I’ve been distracted from reading. It’s amazing that I have to fight so hard to carve out the time, as much against myself as circumstance.

I picked up Wang Bi’s third century commentary on the Laozi again. He has such a subtle mind. To write a commentary without imprisoning the original text is, perhaps, an impossible task. But he comes as close as one can hope. As someone who spent most of my life doing nothing but reading commentaries, I am impressed with how reluctant he is to confine Laozi’s words even to his own interpretation. This is due in no small part to the nature not only of Laozi’s writing, which is more like poetry than prose, but to his world view, the foundation of which is beyond names.

My own mind is not subtle enough to do much with his text, at least not in the way I used to pretend to in graduate school. I feel more like the layman who reads scripture and says this speaks to me. And so this speaks to me: “Being good at making quick progress lies in not hurrying, and being good reaching goals lies in not forcing one’s way.” Perhaps this is all the more powerful to me now as I consider how many years have passed and how little time is left.
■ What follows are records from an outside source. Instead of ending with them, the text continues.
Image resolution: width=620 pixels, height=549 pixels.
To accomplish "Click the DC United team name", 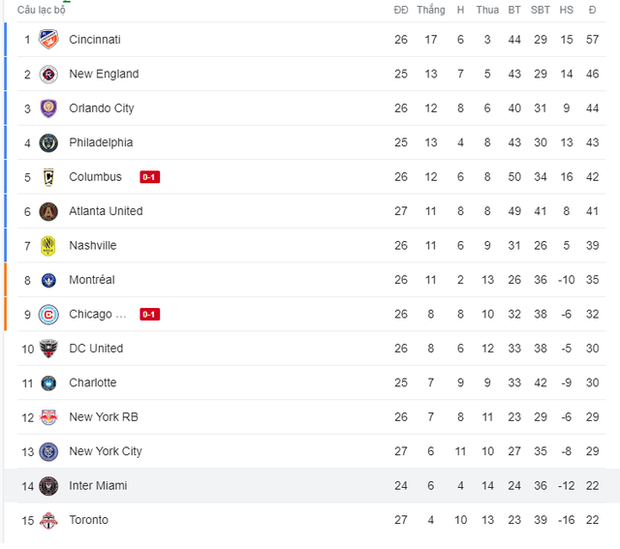I will [96, 348].
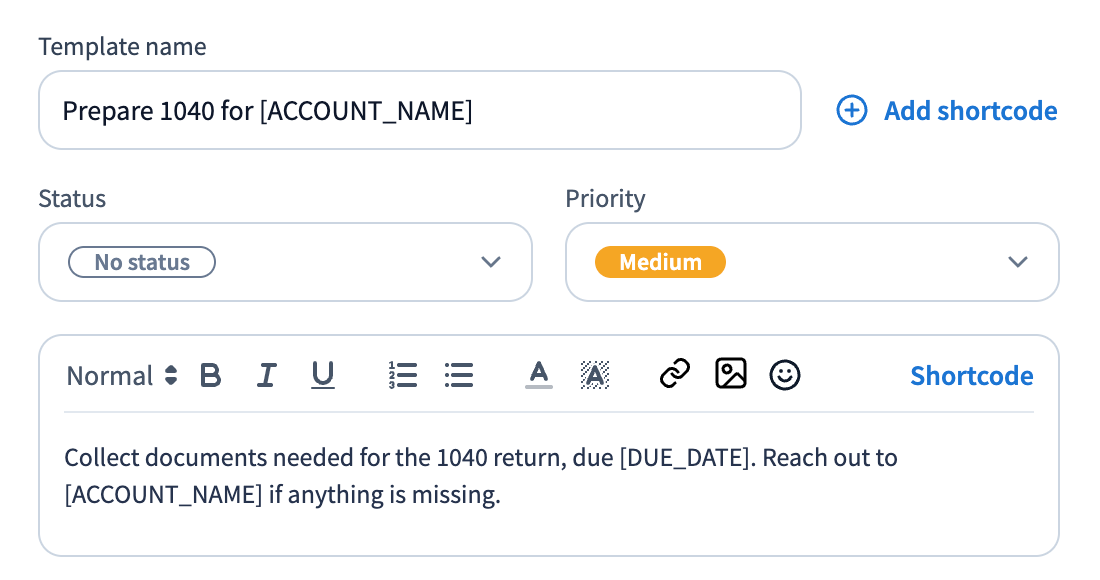Click the plus circle icon beside Add shortcode
Image resolution: width=1100 pixels, height=580 pixels.
852,111
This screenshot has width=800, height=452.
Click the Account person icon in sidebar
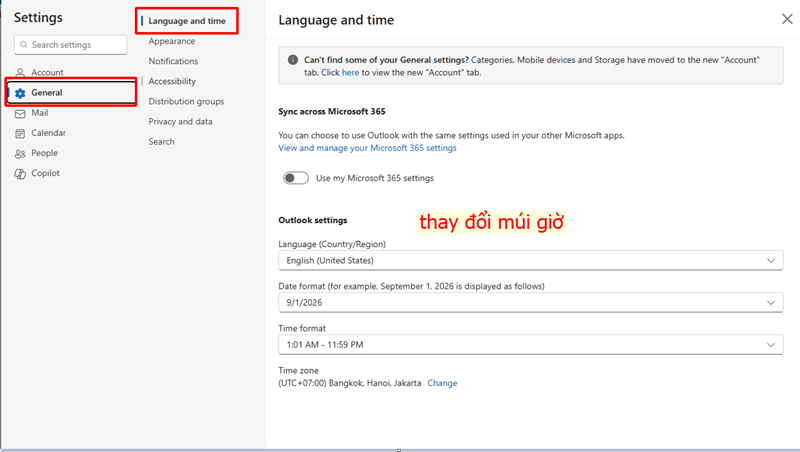pos(20,73)

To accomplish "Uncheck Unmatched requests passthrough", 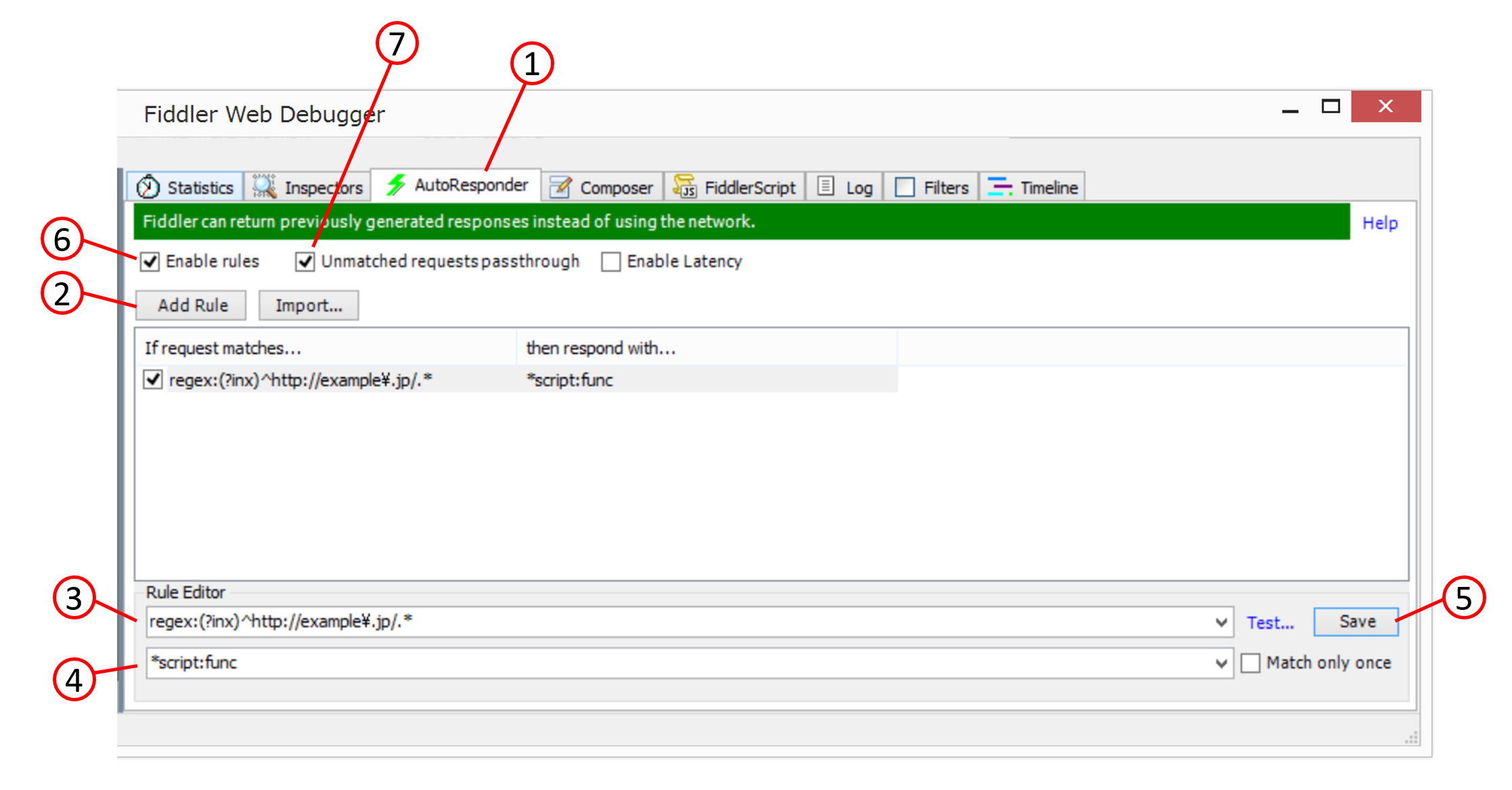I will coord(305,261).
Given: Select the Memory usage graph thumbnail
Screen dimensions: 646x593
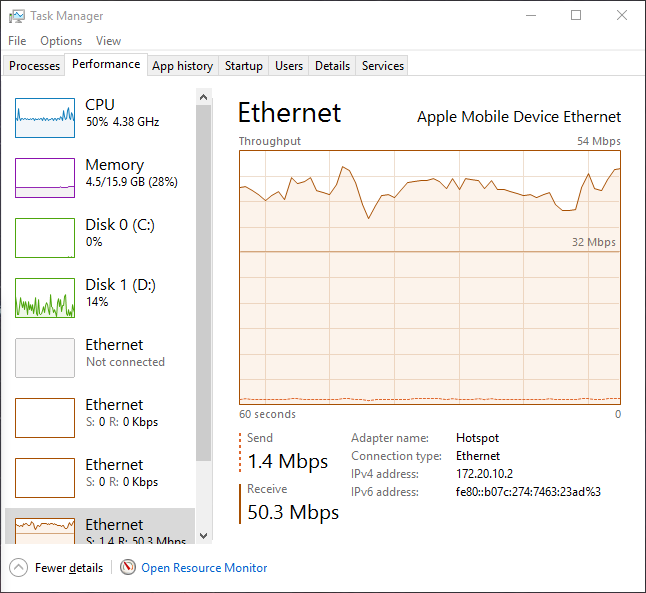Looking at the screenshot, I should point(45,178).
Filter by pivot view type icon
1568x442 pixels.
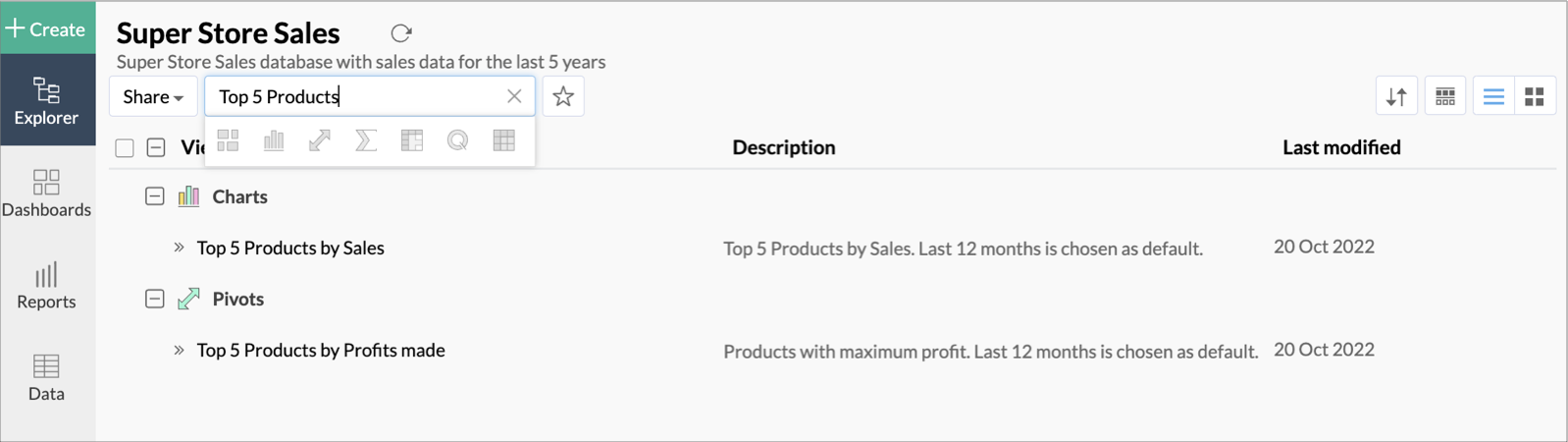[x=320, y=140]
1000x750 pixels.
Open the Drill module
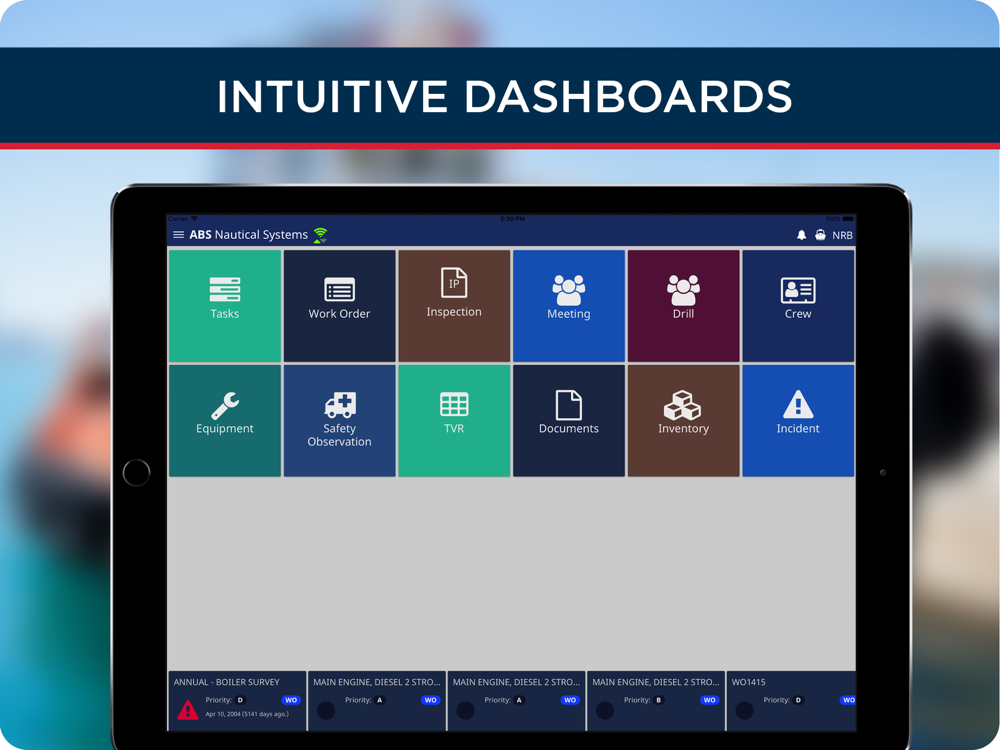684,305
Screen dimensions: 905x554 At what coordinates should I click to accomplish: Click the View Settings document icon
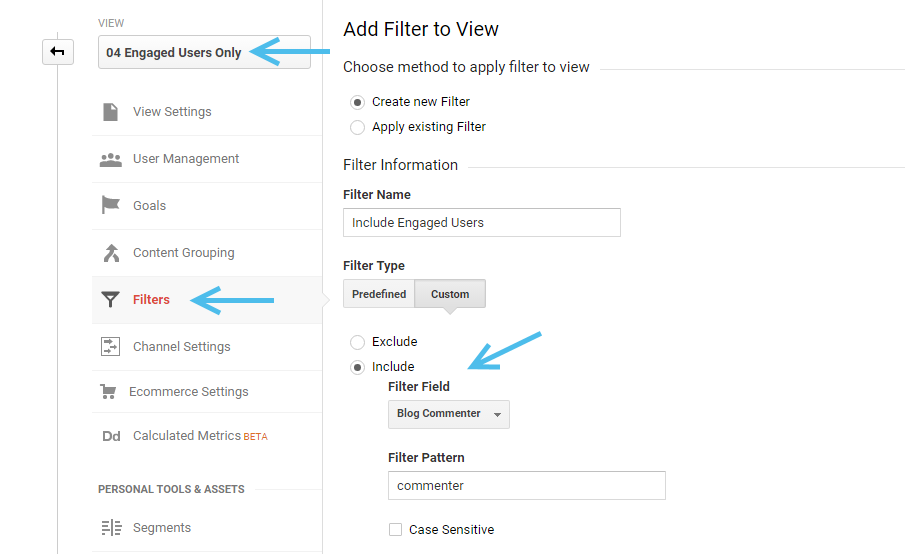(x=110, y=111)
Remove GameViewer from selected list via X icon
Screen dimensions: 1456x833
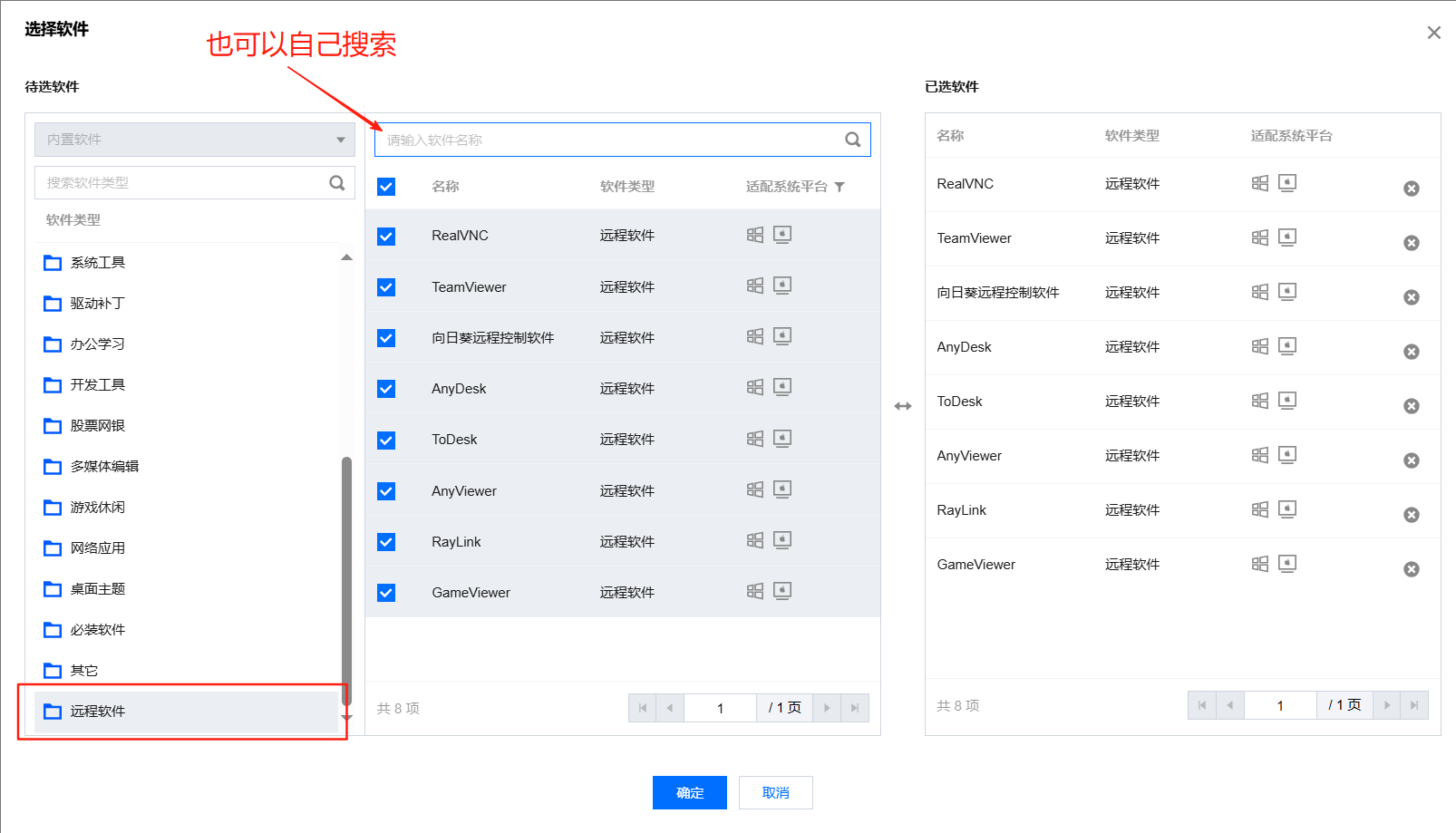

The end of Wang Bi’s introduction to the Laozi really struck me. I wonder if part of me has preferred Zhuangzi because he is more artistic and complex (anachronistially, in a way more like Nietzsche). This is not to say I don’t adore the Laozi, just that I may have been underappreciating it because of its deceptive simplicity. I am willing to bet that if one could understand the Laozi he could write the latter himself–given the right amount of skill, of course.

Here is the text:

Therefore a man of antiquity sighed and said: “Truly! What a difficult thing this is to understand! I knew that not being sagacious was not being sagacious, but I never knew that to be sagacious was not sagacious. I knew that not being benevolent was not being benevolent, but I never knew that being benevolent was not benvolent.” However, thus it is that only after repudiating sagehood can the efficacy of sagehood be fully realized; only after discarding benevolence can the virtue of benevolence become really deep. To hate strength does not mean that one desires not the be strong but refers to how the conscious use of strength results in the negation of strength. To repudiate benevolence does not mean that one desires not to be benevolent but refers to how the conscious use of benevolence turns it into something false. Once one tries to govern deliberately, chaos ensues; once one deliberately tries to maintain his security, danger results. Place oneself in the rear, and one will find himself in front. Finding oneself in front is not possible by trying to place oneself in front. Put aside one’s person, and one’s person will be preserved. Preservation of one’s person cannot be done by trying to preserve one’s person. Efficacy cannot be had for the seizing, as praise cannot be had for the applying. Thus it is that one must do nothing except hold fast to the mother that provides efficacy. As a section [of the Laozi] says, “once one knows the child,” he must “hold on to the mother.” If one followed this principle, what venture would ever fail to achieve complete success!

How ridiculously little I know.

Also, as great as he is, you are constantly reminded that he is a commentator: he is often trying to explain things away.